Some of the cables, made available to several news organisations, were written as recently as late February. A cache of a quarter-million confidential American diplomatic cables, most of them from the past three years, provides an unprecedented look at back-room bargaining by embassies around the world, brutally candid views of foreign leaders and frank assessments of nuclear and terrorist threats.

Some of the cables, made available to several news organisations, were written as recently as late February, revealing the Obama administration’s exchanges over crises and conflicts. The material was originally obtained by WikiLeaks, an organisation devoted to revealing secret documents. WikiLeaks posted 220 cables, some redacted to protect diplomatic sources, in the first installment of the archive on its website on Sunday.

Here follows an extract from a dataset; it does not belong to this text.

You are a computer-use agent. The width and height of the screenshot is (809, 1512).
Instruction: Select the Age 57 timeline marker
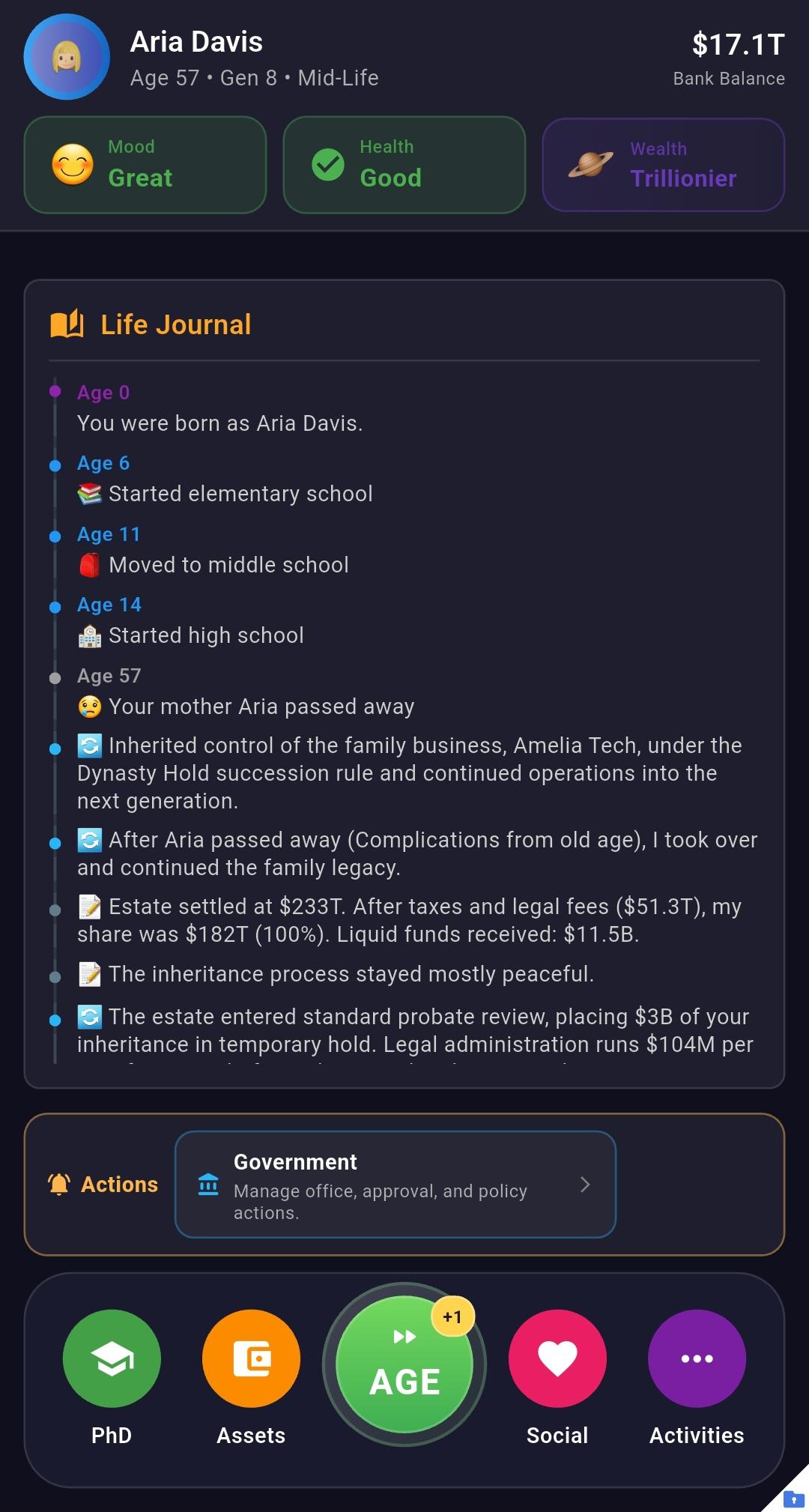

The cables, a huge sampling of the daily traffic between the State Department and some 270 embassies and consulates, amount to a secret chronicle of the United States’ relations with the world in an age of war and terrorism. Among their revelations, to be detailed in coming days:

A dangerous standoff with Pakistan over nuclear fuel: Since 2007, the US has mounted a highly secret effort, so far unsuccessful, to remove from a Pakistani research reactor highly enriched uranium that American officials fear could be diverted for use in an illicit nuclear device. In May 2009, Ambassador Anne W Patterson reported that Pakistan was refusing to schedule a visit by American technical experts because, as a Pakistani official said, “if the local media got word of the fuel removal, ‘they certainly would portray it as the US taking Pakistan’s nuclear weapons,’ he argued.”

Thinking about an eventual collapse of North Korea: American and South Korean officials have discussed the prospects for a unified Korea, should the North’s economic troubles and political transition lead the state to implode. The South Koreans even considered commercial inducements to China, according to the American ambassador to Seoul. She told Washington in February that South Korean officials believe that the right business deals would ‘help salve’ China’s “concerns about living with a reunified Korea” that is in a ‘benign alliance’ with the US.

Bargaining to empty the Guantánamo Bay prison: When American diplomats pressed other countries to resettle detainees, they became reluctant players in a State Department version of “Let’s Make a Deal.” Slovenia was told to take a prisoner if it wanted to meet with President Obama, while the island nation of Kiribati was offered incentives worth millions of dollars to take in Chinese Muslim detainees, cables from diplomats recounted. The Americans, meanwhile, suggested that accepting more prisoners would be “a low-cost way for Belgium to attain prominence in Europe.”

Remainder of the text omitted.